La storia, tragica e di bruciante attualità, verte sul percorso di due ragazze appartenenti alla classe media e arruolate attraverso facebook o più in generale tramite social media dai fondamentalisti islamici, con l’inevitabile dramma che si apre nelle loro famiglie. Sonia e Mélanie hanno una vita agiata e in apparenza serena: scuola, amici, divertimenti, libri, genitori attenti e amorevoli. Ma qualcosa si incrina in loro e ne consegue una ribellione – contro il loro ambiente, le istituzioni, la Francia, il mondo occidentale – che le famiglie non riescono a intercettare, vivendo con profondo smarrimento la radicalizzazione di cui non avevano mai avuto sentore. Le ragazze ricercano un paradiso che il radicalismo islamico offre loro insieme a un percorso di follia, rivoluzione, utopia.

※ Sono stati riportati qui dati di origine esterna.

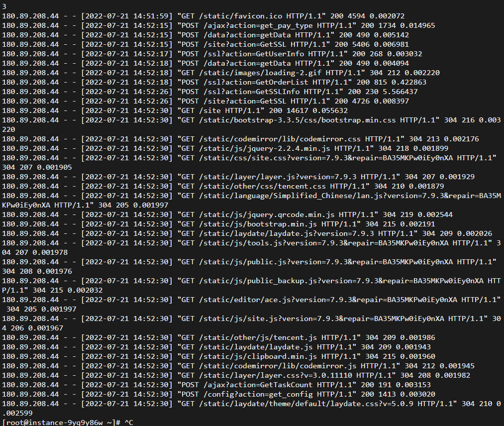Screen dimensions: 504x426
Task: Click the get_config POST log entry
Action: point(218,394)
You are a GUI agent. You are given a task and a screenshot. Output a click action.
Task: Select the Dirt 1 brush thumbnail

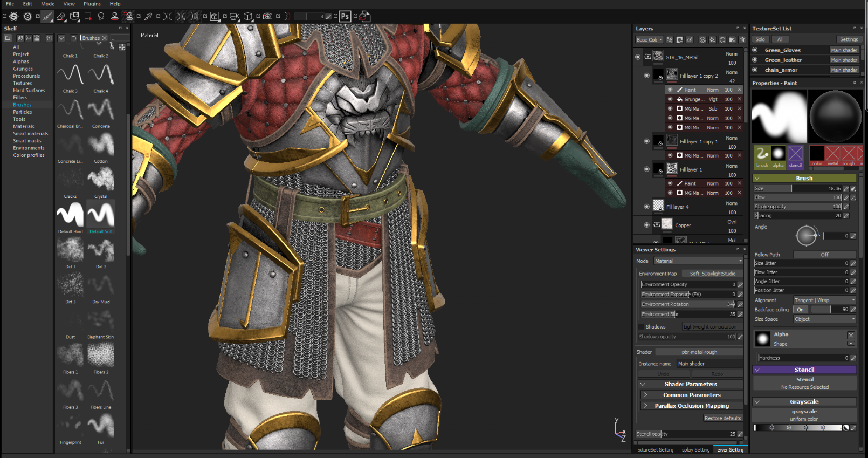click(70, 250)
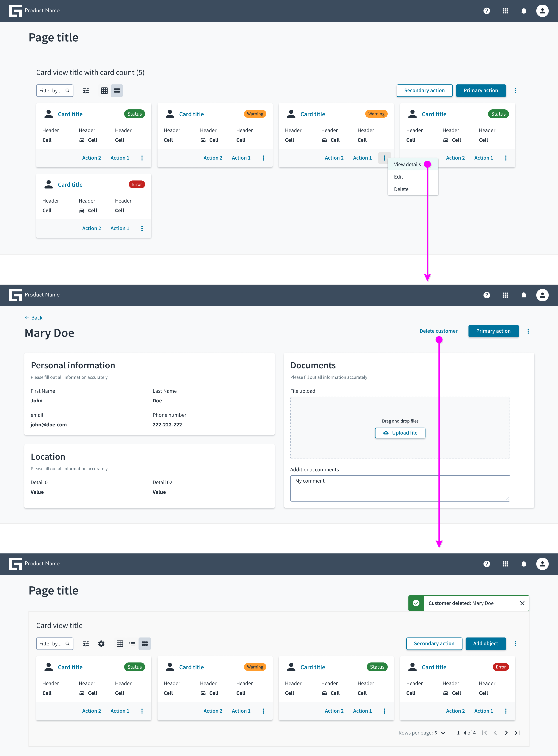Toggle card view in top toolbar
Viewport: 558px width, 756px height.
click(x=117, y=90)
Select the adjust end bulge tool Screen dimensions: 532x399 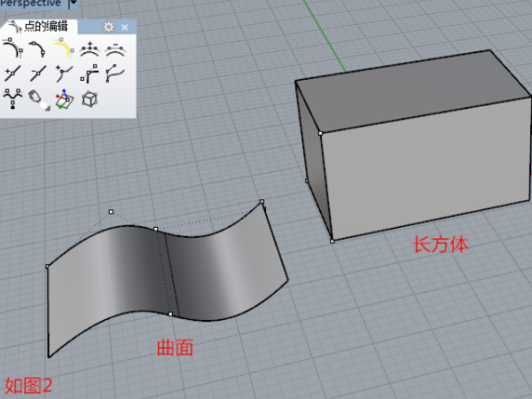(x=114, y=74)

Dopo Les héritiers [proiettato in Italia con il titolo Una volta nella vita] del 2014, la regista torna sul tema degli adolescenti ribelli sotto la scottante angolatura del processo di radicalizzazione dei giovani francesi. Entrambe le protagoniste, Noémie Merlant (Sonia) e Naomi Amarger (Mélanie) – già interpreti di Les héritiers – vengono a confermare il loro talento e si calano con molta naturalezza nei panni di queste fanciulle tormentate che si lasciano reclutare nell’organizzazione dello Stato islamico, senza avere mai frequentato in precedenza né moschee né predicatori.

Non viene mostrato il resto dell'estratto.